The record does not reveal a sufficient element of concealment or deception to justify the imposition of the fraud penalty. Petitioners' infractions were all too clearly revealed on the face of their return. It is, of course, conceivable that petitioners were playing the audit lottery, not expecting their return to be kicked out by the computer. But as we have said before, and say again, suspicion of fraud is not enough. King's Court Mobile Home Park v. Commissioner [Dec. 48,173], 98 T.C. 511, 517 (1992).

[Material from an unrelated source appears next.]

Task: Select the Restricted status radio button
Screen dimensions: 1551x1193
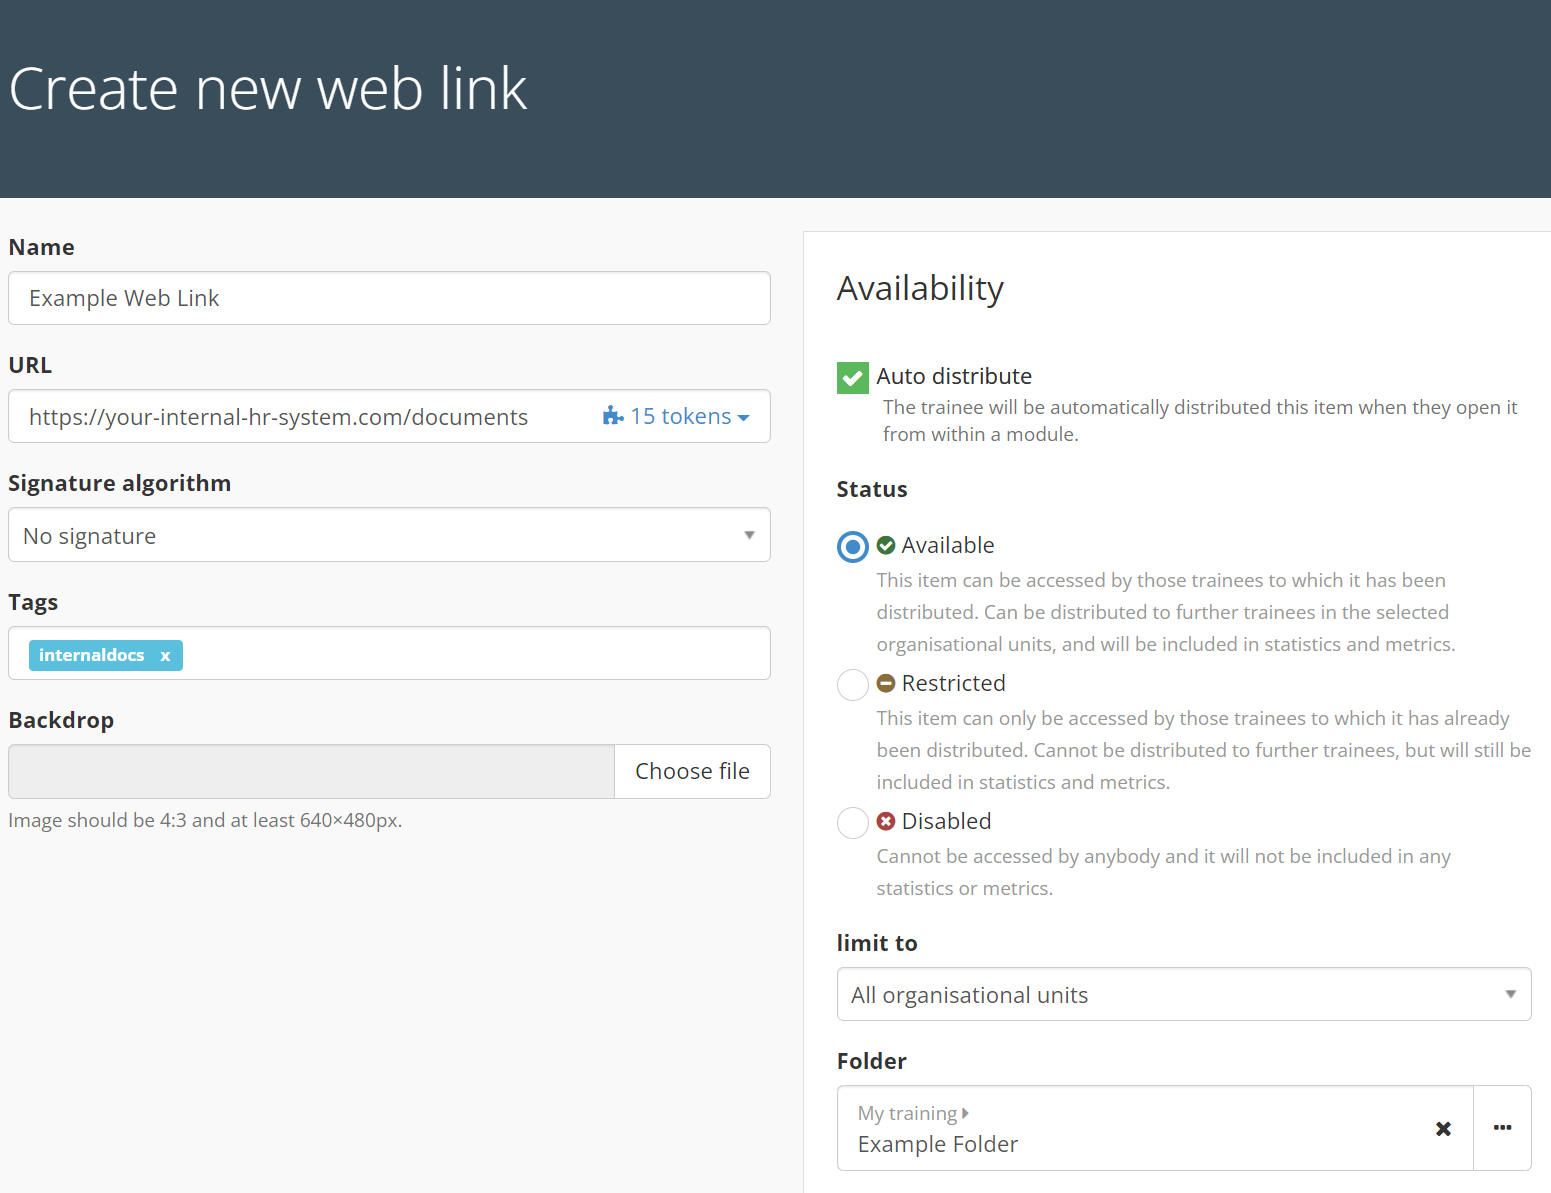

We think it necessary to note that for unexplained reasons respondent has not seen fit to assert in the alternative the section 6653(a)(1) addition to tax for negligence, although this case would seem to be an obvious case of negligence or disregard of rules or regulations. In section 6653(a)(3), "negligence" is defined as including "any failure to make a reasonable attempt to comply with the provisions of [the Internal Revenue Code]", and "disregard" is defined as including "any careless, reckless, or intentional disregard." These words aptly describe the way petitioners prepared their 1986 return.

We turn now to the issue of whether petitioners are liable for the addition to tax for substantial understatement of income tax pursuant to section 6661. Petitioners bear the burden of proof as to this issue. Rule 142(a). Petitioners have presented no evidence and have made no argument regarding respondent's determination of this addition to tax. If, after the adjustments listed above have been made, there is a substantial understatement of income tax, respondent's determination will be sustained.

Decision will be entered under Rule 155.